Decided: August 24, 1989.


On appeal from the Superior Court of New Jersey, Law Division, Morris County.

King, Brody and Ashbey. The opinion of the court was delivered by King, P.J.A.D.


This is a commercial dispute arising from the sale of a specialized manufacturing machine. This case turns on the issues of the seller's anticipatory breach and its later attempted retraction of that repudiation. We conclude that the buyer had the absolute right to cancel in view of the seller's repudiation. We affirm.

The buyer sued in the Law Division, demanding return of its $3,000 deposit plus interest and costs, alleging proper cancellation

because the seller failed to make timely delivery. The seller answered and counterclaimed seeking the balance of a 15% contractually-established cancellation price. After a bench trial, Judge Russell found for the buyer and dismissed the counterclaim.

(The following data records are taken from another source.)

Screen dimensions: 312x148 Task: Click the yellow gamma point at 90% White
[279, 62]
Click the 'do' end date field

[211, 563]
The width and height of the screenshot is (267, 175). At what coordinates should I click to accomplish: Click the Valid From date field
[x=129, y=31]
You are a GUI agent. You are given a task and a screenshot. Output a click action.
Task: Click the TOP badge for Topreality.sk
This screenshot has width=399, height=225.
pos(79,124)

These are the facts. The evidence in this case consisted principally of the written contract and the testimony of Akos Sule, buyer's founder, president and majority shareholder, of Paul Ng, buyer's general manager and Sule's second-in-command, and of Dave Robertson, one of seller's owners. The facts were not in substantial dispute, although there was one minor difference of opinion.

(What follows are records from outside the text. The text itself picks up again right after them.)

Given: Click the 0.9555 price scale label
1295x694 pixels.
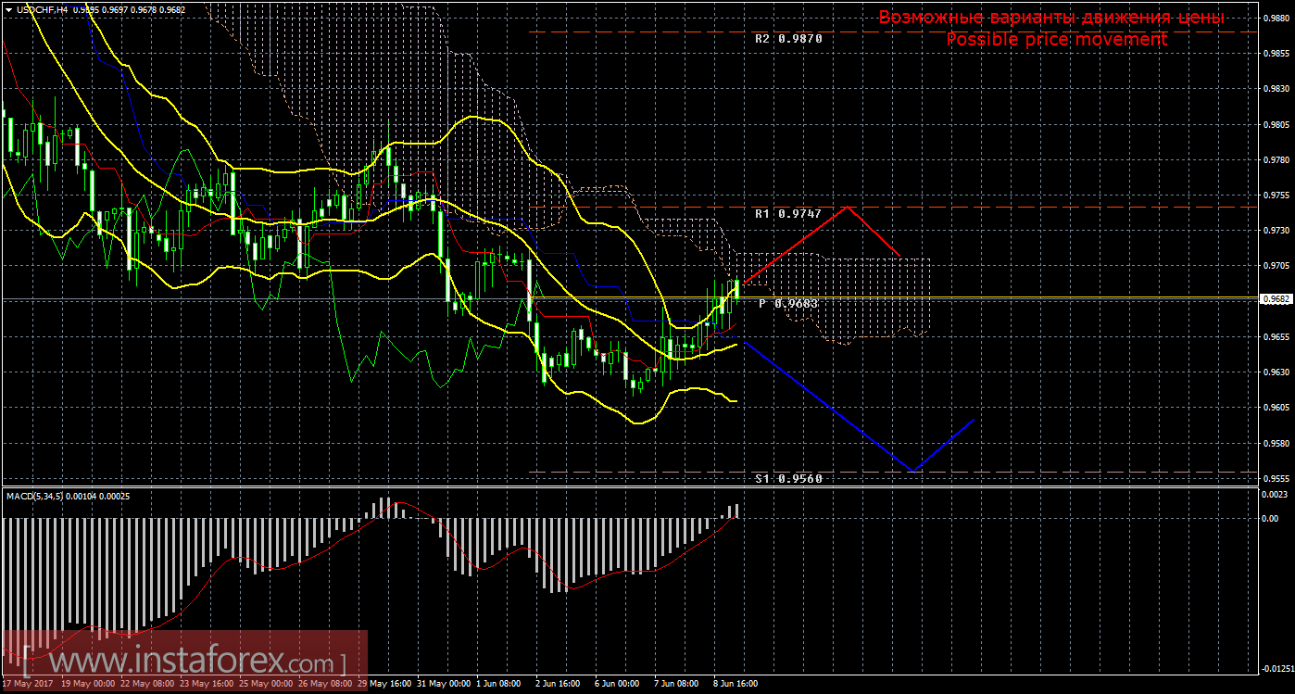Looking at the screenshot, I should pyautogui.click(x=1276, y=478).
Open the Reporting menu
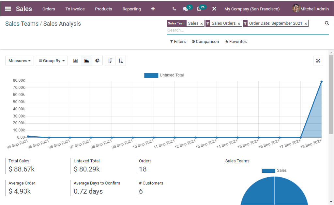This screenshot has width=334, height=205. 131,9
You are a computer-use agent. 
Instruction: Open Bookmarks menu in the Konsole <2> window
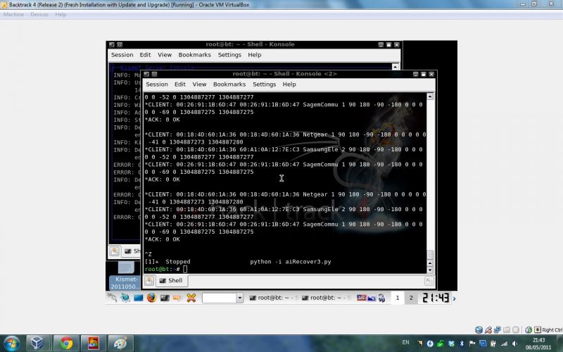click(229, 84)
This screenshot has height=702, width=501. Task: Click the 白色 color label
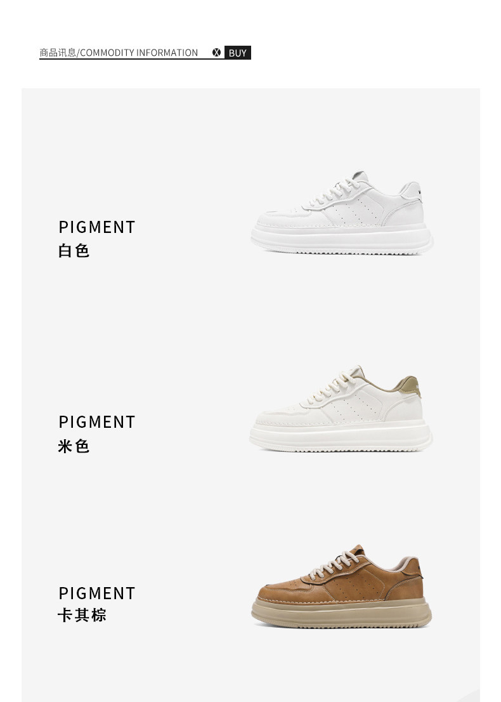(x=74, y=251)
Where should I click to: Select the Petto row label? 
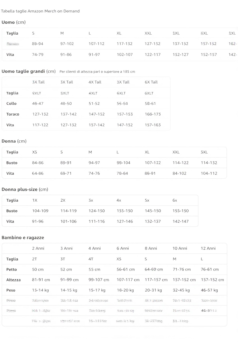click(12, 269)
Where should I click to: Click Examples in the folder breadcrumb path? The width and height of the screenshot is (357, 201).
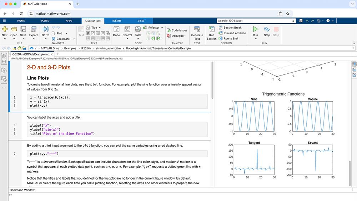[x=70, y=48]

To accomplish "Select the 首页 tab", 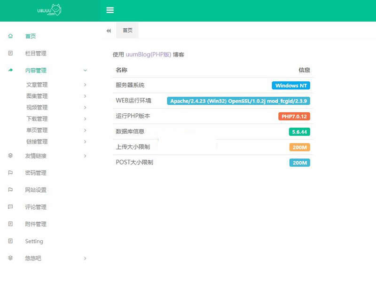I will [x=127, y=30].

Buyer manufactured solar-operated values used in scientific instruments. The machine involved is a Model RC-520 triple access Precision Vertical Machining Center which is used to drill holes in components with the very high degree of accuracy required by buyer. Sule saw the machine advertised in a trade journal and, believing that it was ideal for buyer's needs, contacted seller in late March or early April 1986. Following negotiations with seller's president, Ed Shepler, and an inspection of seller's facility, Sule placed an order on April 22, 1986.

The purchase price was approximately $55,000. The parties agreed to a mid-June 1986 delivery date, Shepler believing at the time that the machine was then in transit from Japan. Although the writing specified a mid-June delivery date; there was no clause stating that time was of the essence of the contract. Each page of the contract had printed language stating: "Cancellation charge 15 percent of total purchase price." Sule was aware of this provision. Printed "boiler plate" language in the standard terms and conditions of the sale dealt with delivery terms. Among other things, paragraph 5 of the standard terms and conditions stated that shipping dates were approximate, and that the seller would not be liable for delays which were caused by circumstances beyond the seller's control, such as fire, flood, strikes, or acts of God.

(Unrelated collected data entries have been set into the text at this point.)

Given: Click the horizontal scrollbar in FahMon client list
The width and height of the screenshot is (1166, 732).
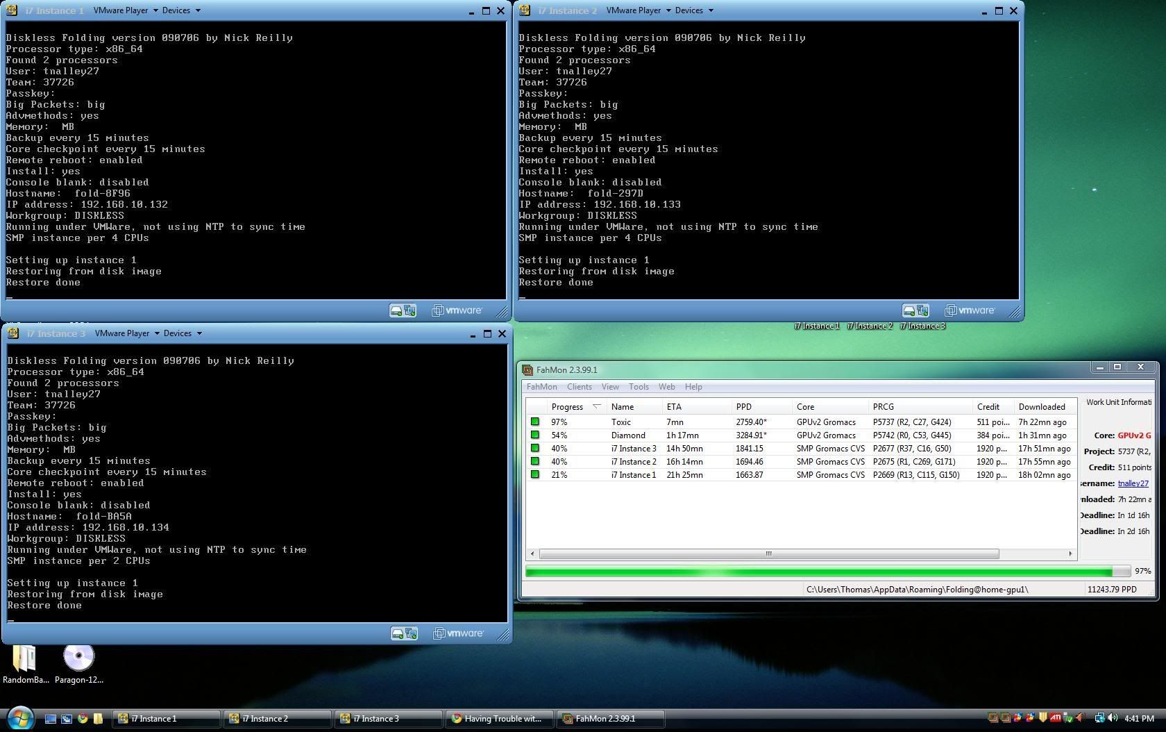Looking at the screenshot, I should [768, 554].
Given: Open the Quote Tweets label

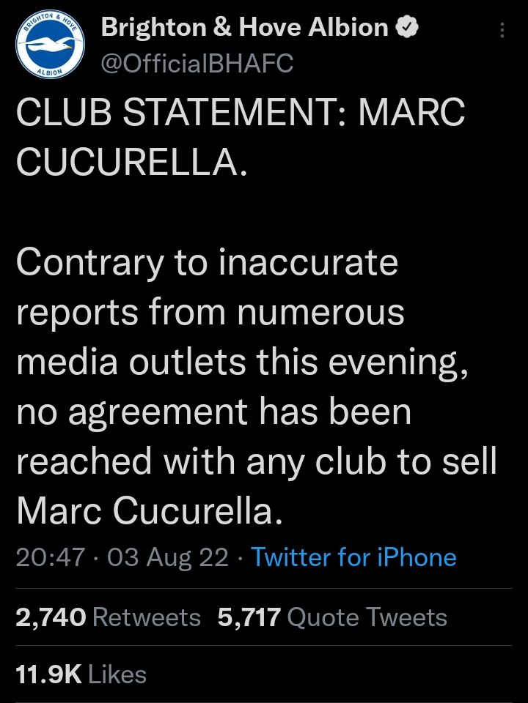Looking at the screenshot, I should point(367,618).
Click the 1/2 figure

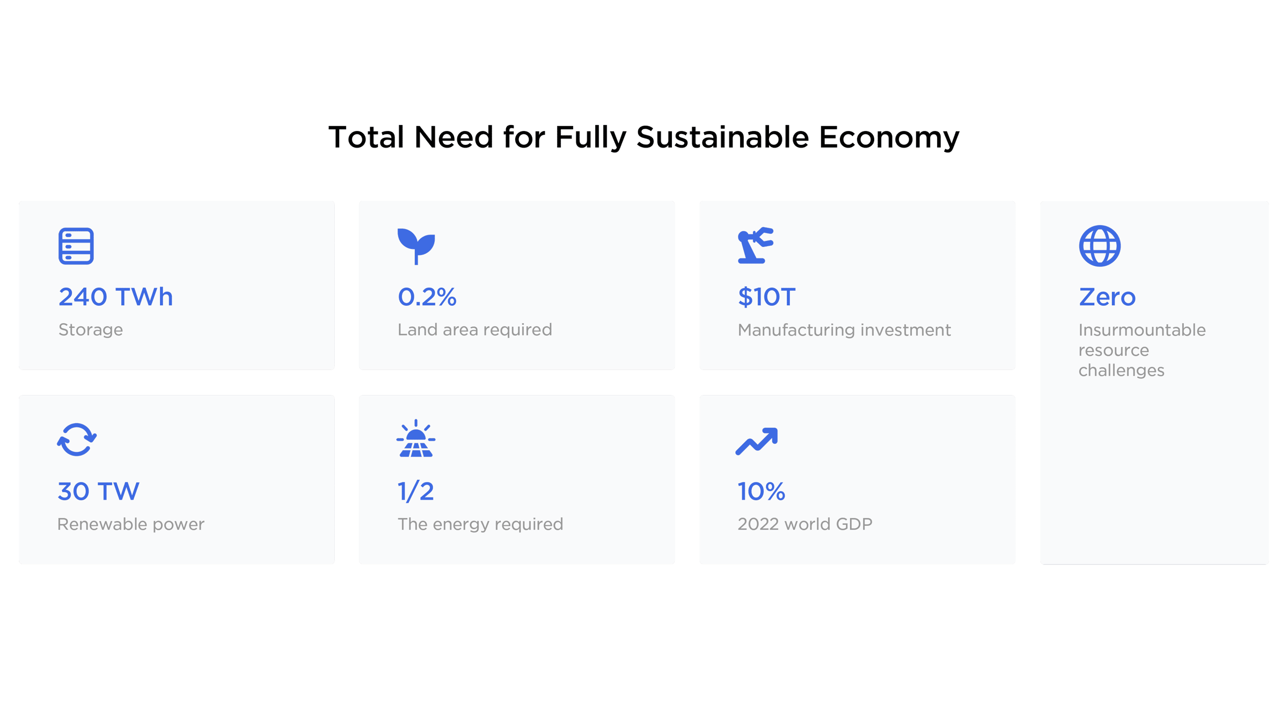pyautogui.click(x=415, y=491)
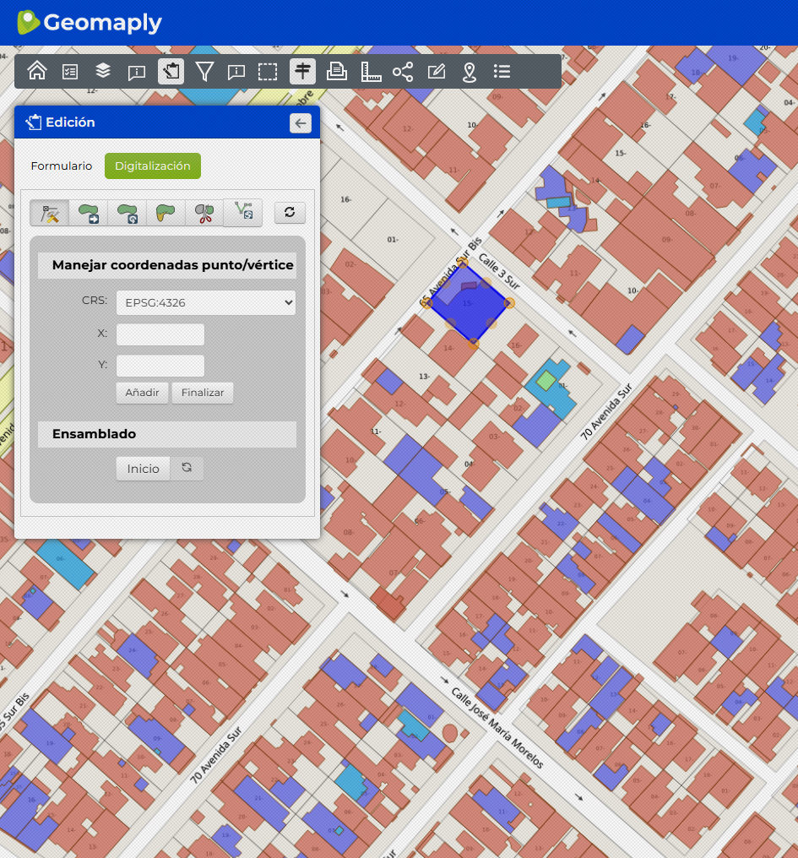The height and width of the screenshot is (858, 798).
Task: Select the ruler measurement tool
Action: coord(371,72)
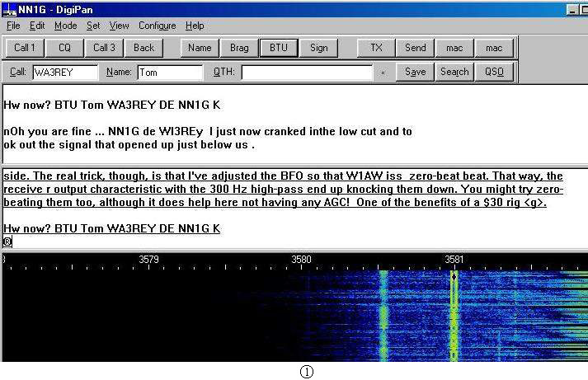Trigger the CQ macro button

click(64, 48)
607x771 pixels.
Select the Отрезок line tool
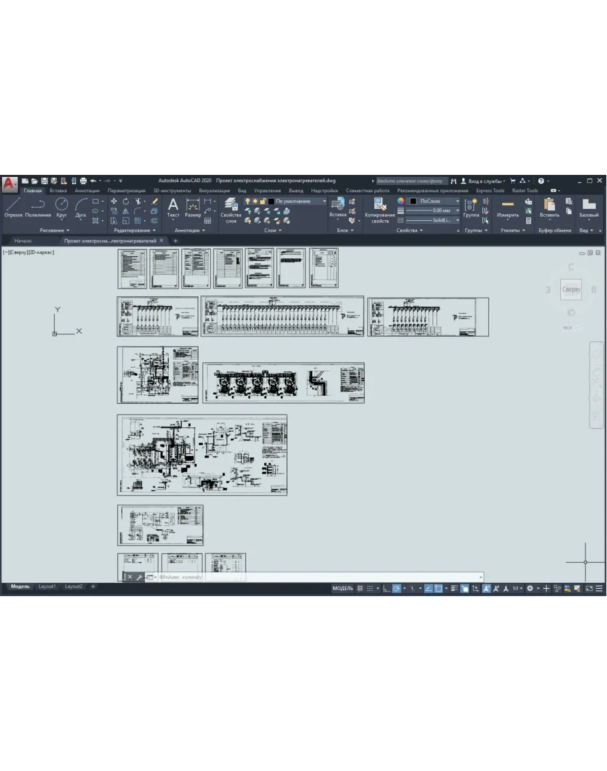click(x=13, y=206)
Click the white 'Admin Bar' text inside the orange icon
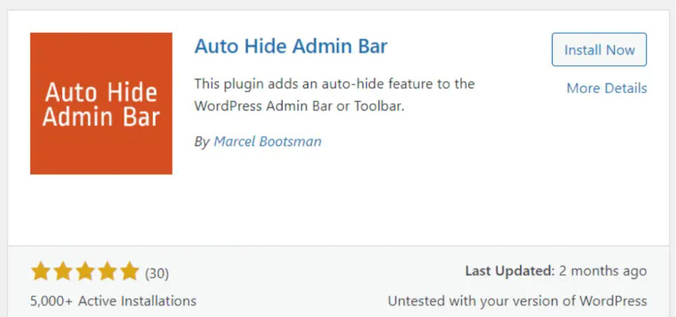This screenshot has height=317, width=676. point(101,117)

In early June, Sule instructed Ng to call seller about the delivery date. Ng testified that from June onwards he made a number of telephone calls and got noncommittal or evasive responses. Robertson testified that after the sale was negotiated seller discovered a design deficiency in the machine and redesigned it in order to make a better product. However, there was no evidence that Robertson informed Sule or Ng of the alleged reasons for the delay.

By late August, buyer was in desperate need of the machine, although it is not clear whether this was communicated to seller. On August 29, Sule went to seller's place of business to examine the product, which was then in the process of being assembled. The machine was essentially the same as that ordered by Sule, except that it no longer had a linear ballbearing raise which Sule had thought was an attractive aspect.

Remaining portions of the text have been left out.